La silla y la sentencia

El 26 de junio de 2015, la demandante se preparaba para cenar en su camarote a bordo del Carnival Splendor. Sacó una silla de madera «a un pie» de distancia del tocador e intentó sentarse, instante en que la silla se derrumbó con ella. Su clavícula derecha golpeó el tocador y su brazo derecho se lesionó, inicialmente, creyó que su brazo estaba roto. Su marido fue testigo del incidente y llamó a la recepción para pedir ayuda.

Mientras esperaba que llegara la ayuda, su marido inspeccionó y fotografió el silla. Vio que «no tenía ningún defecto exterior obvio u observable» antes de que se rompiera. También vio que la pata delantera derecha, que había estaba unida al asiento por unas clavijas, se había caído, y que el pegamento de las clavijas estaba seco y astillado.
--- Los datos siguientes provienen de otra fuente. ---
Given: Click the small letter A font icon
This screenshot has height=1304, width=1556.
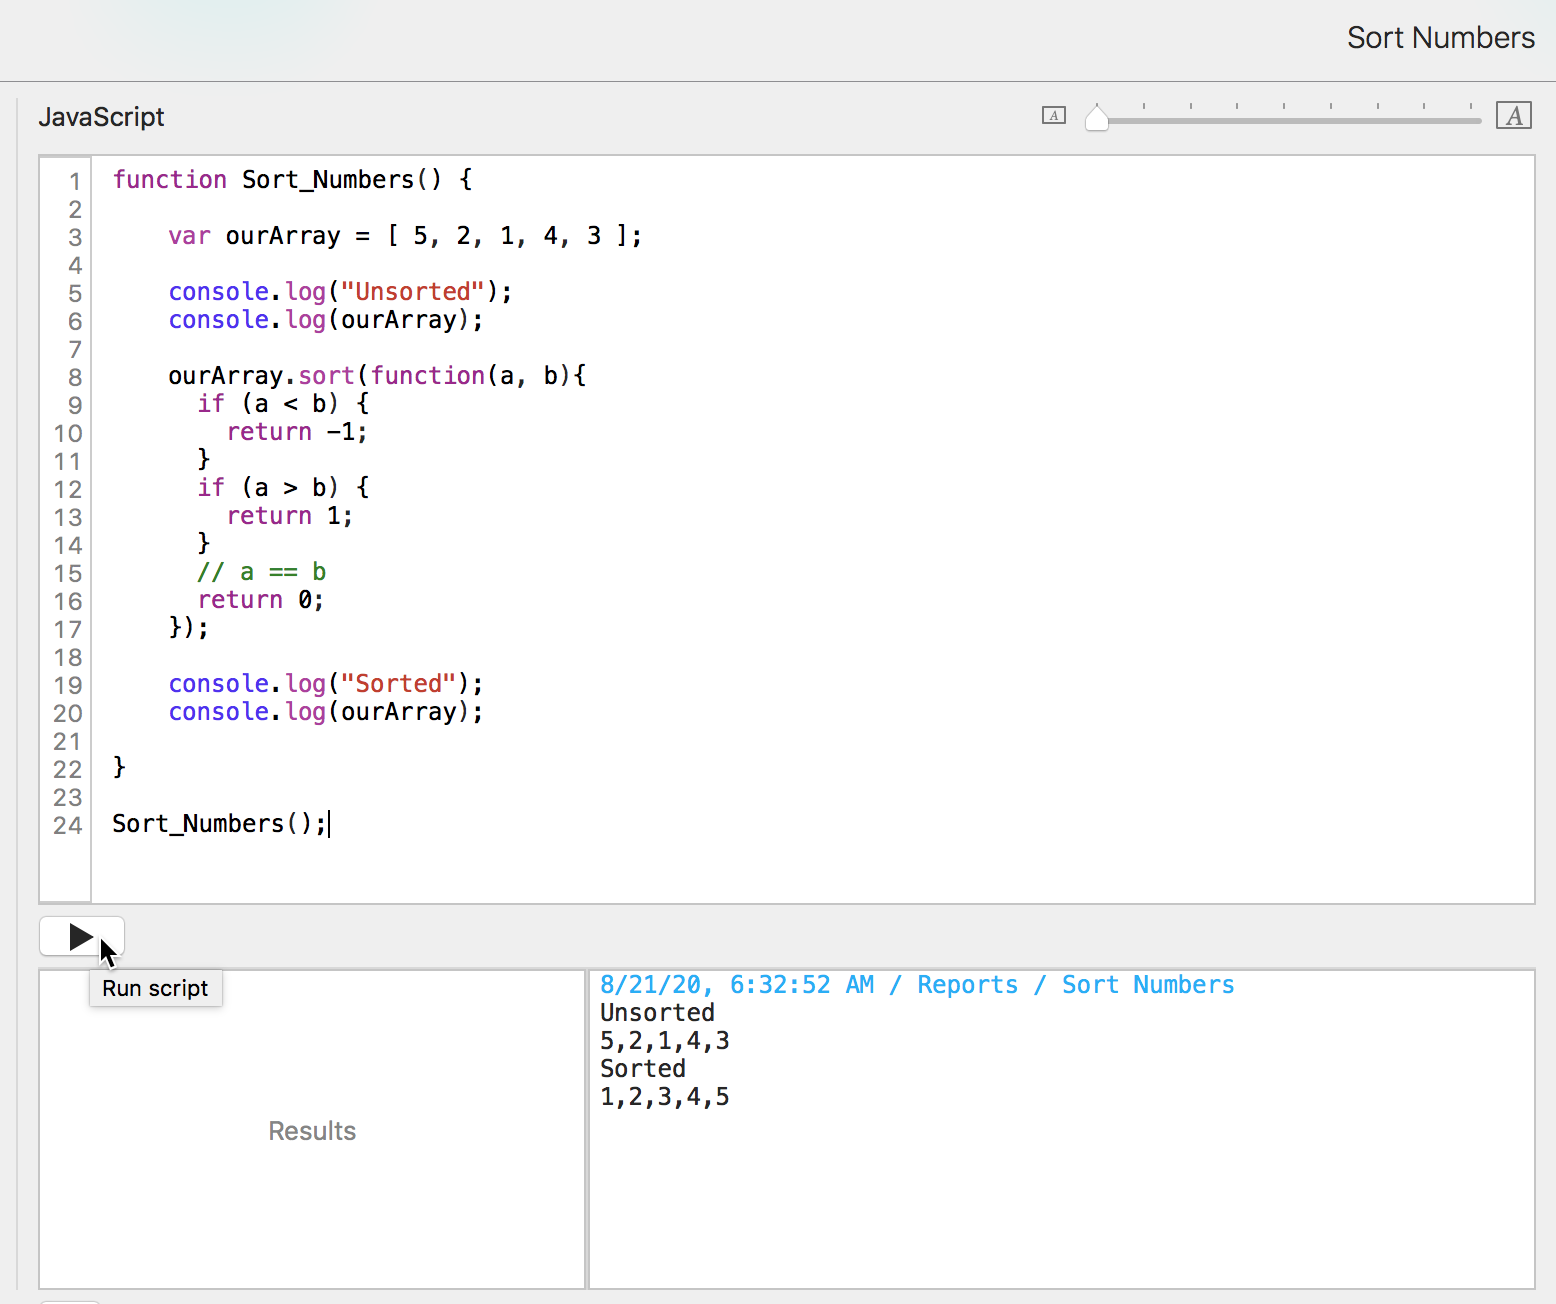Looking at the screenshot, I should (x=1053, y=116).
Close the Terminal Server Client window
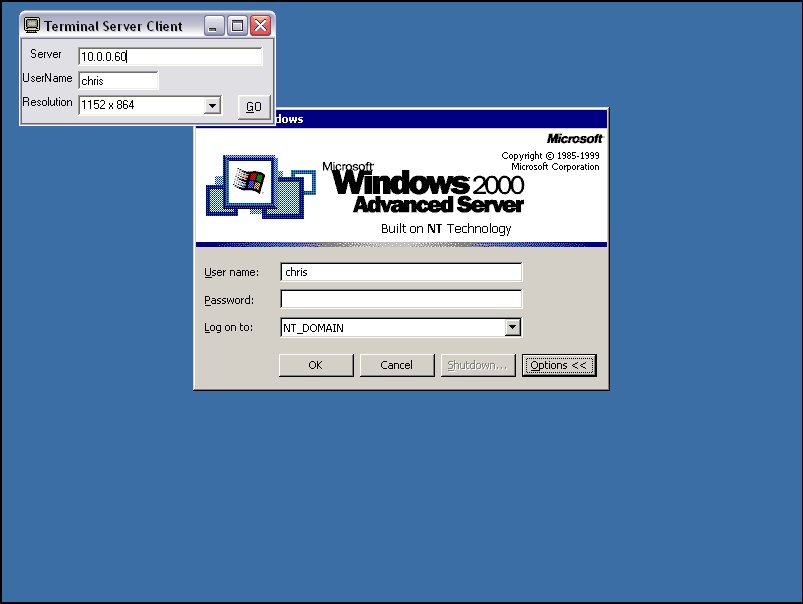 (260, 26)
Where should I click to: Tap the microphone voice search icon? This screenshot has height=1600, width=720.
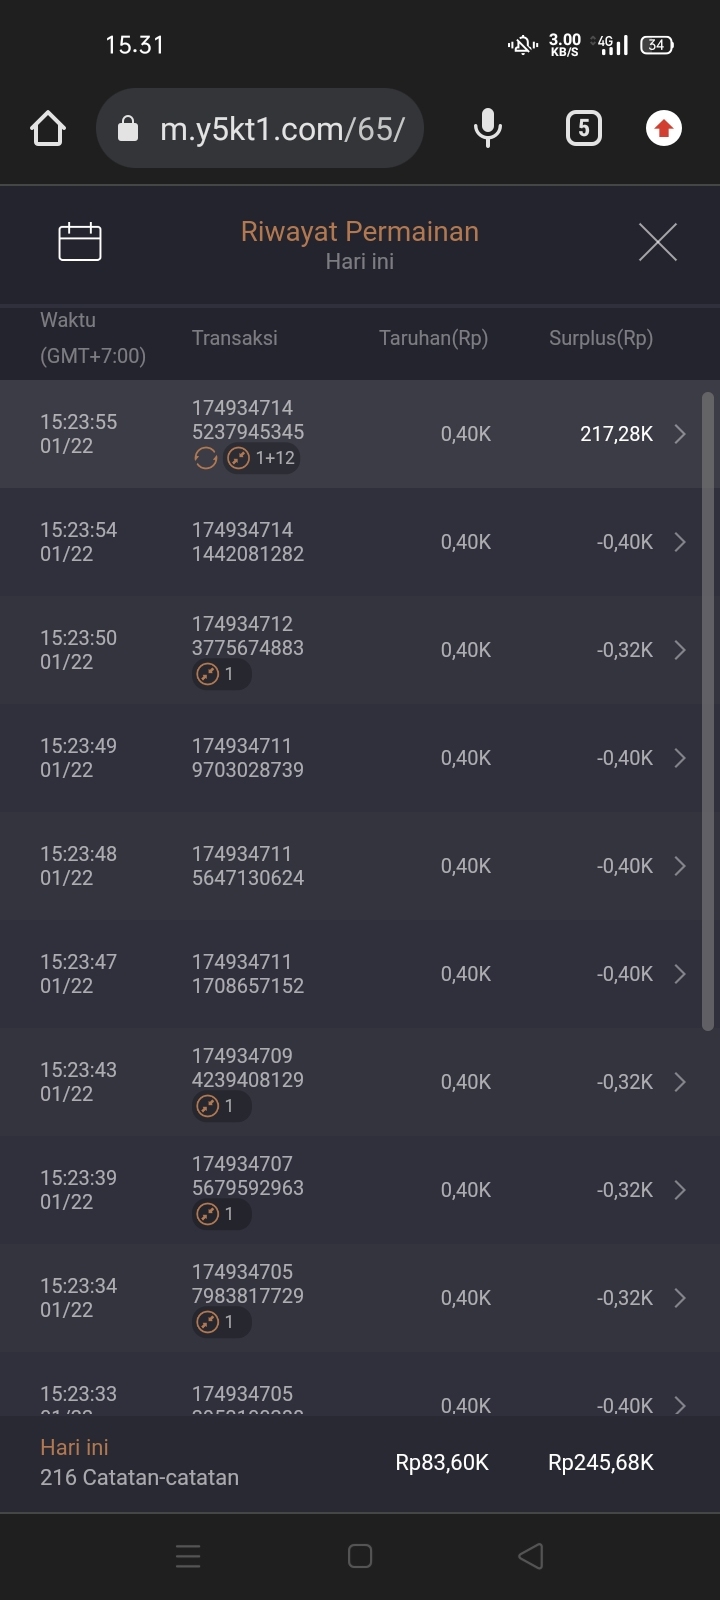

Mientras esperaban al médico, un camarero vino al camarote se llevó la silla rota y la reemplazó por una nueva. La silla fue desechada más tarde por un miembro de la tripulación desconocido porque no podía ser arreglada.

La demandante y su marido esperaron al personal médico, y fueron al hospital de a bordo por su propio pie, donde fue examinada y se le hizo una radiografía que mostraba que no tenia fractura, le dieron Tylenol, le pusieron hielo y un cabestrillo para el brazo.
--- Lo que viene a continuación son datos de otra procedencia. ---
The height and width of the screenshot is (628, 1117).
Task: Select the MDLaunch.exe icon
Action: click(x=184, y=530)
De acuerdo con la política de Carnival, como la lesión sólo requirió primeros auxilios y al no solicitar la demandante un informe de accidente, el médico clasificó el accidente como «no reportable». Eso significaba que el departamento de seguridad, que se encarga de investigar los accidentes, y, cuando es necesario, preservar las pruebas, no le correspondía hacer ninguna de las dos cosas.
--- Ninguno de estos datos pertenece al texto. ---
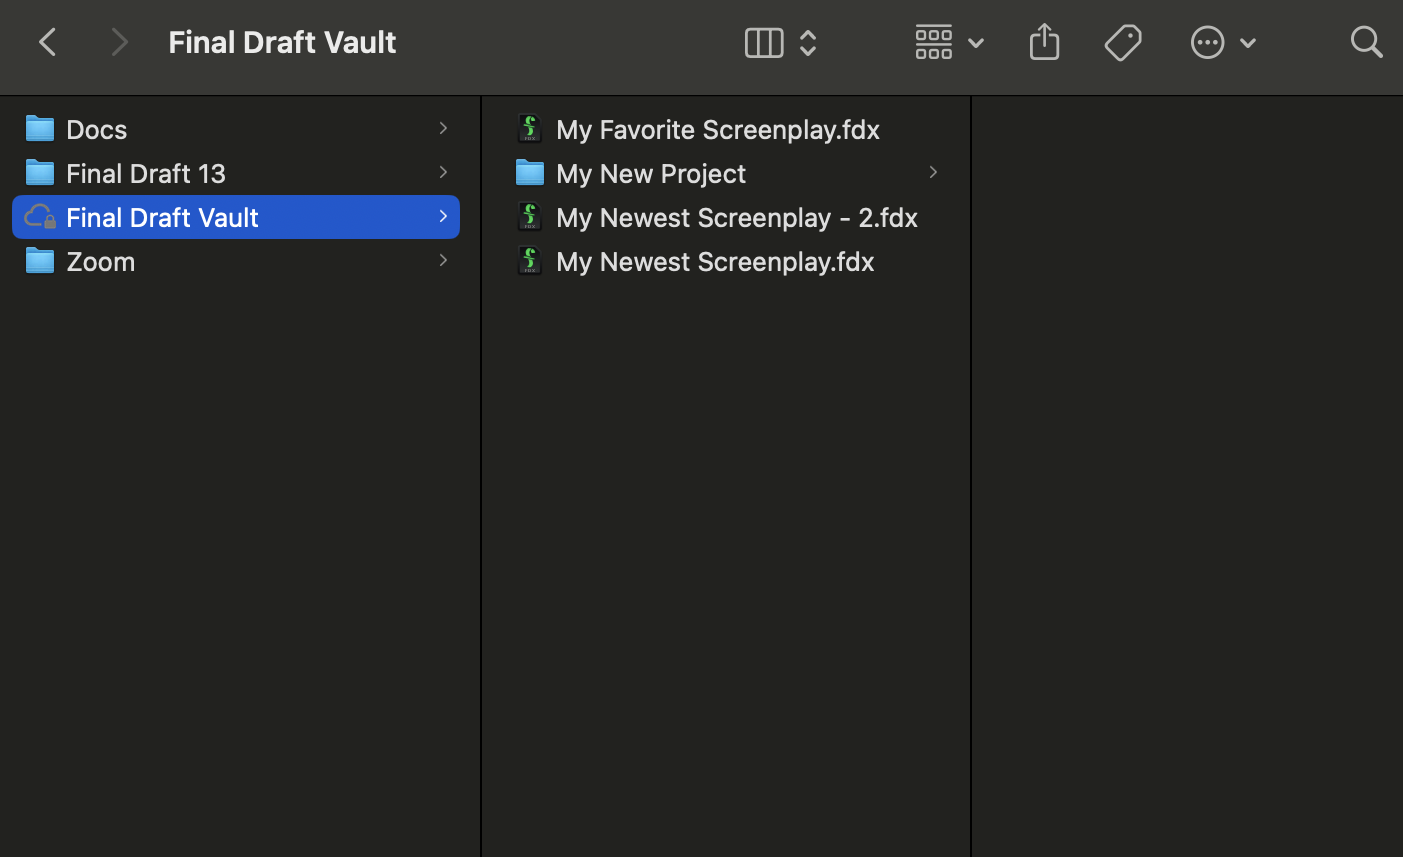Click the Forward navigation arrow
La pasajera presentó una demanda alegando que la compañía de cruceros Carnival no inspeccionó y mantuvo el mobiliario del camarote, ademas, solicitaba sancionar a Carnival por no preservar la silla-prueba después del incidente.

La Corte de Apelaciones de EE.UU. fallo a favor de la compañía de cruceros demandada por las lesiones personales al pasajero. El tribunal de apelaciones sostuvo que la compañía de cruceros Carnival no se dio cuenta de que la silla era defectuosa y no había pruebas de que la silla fuera destruida de mala fe.

La solicitud de la demandante pedía la aplicación de la doctrina «res ipsa loquitur» o “la cosa habla por sí misma”, sostenido que aunque no pueda demostrar que Carnival se haya dado cuenta de la peligrosa condición de la silla, la Compañía de cruceros todavía puede ser considerada responsable en virtud de esa doctrina, pero para que sea aplicable, el demandante debe demostrar que «1) la parte perjudicada no tuvo culpa, 2) el instrumento que causó la lesión estaba bajo el control exclusivo del demandado, y 3) el percance es de un tipo que normalmente no se produce en ausencia de negligencia».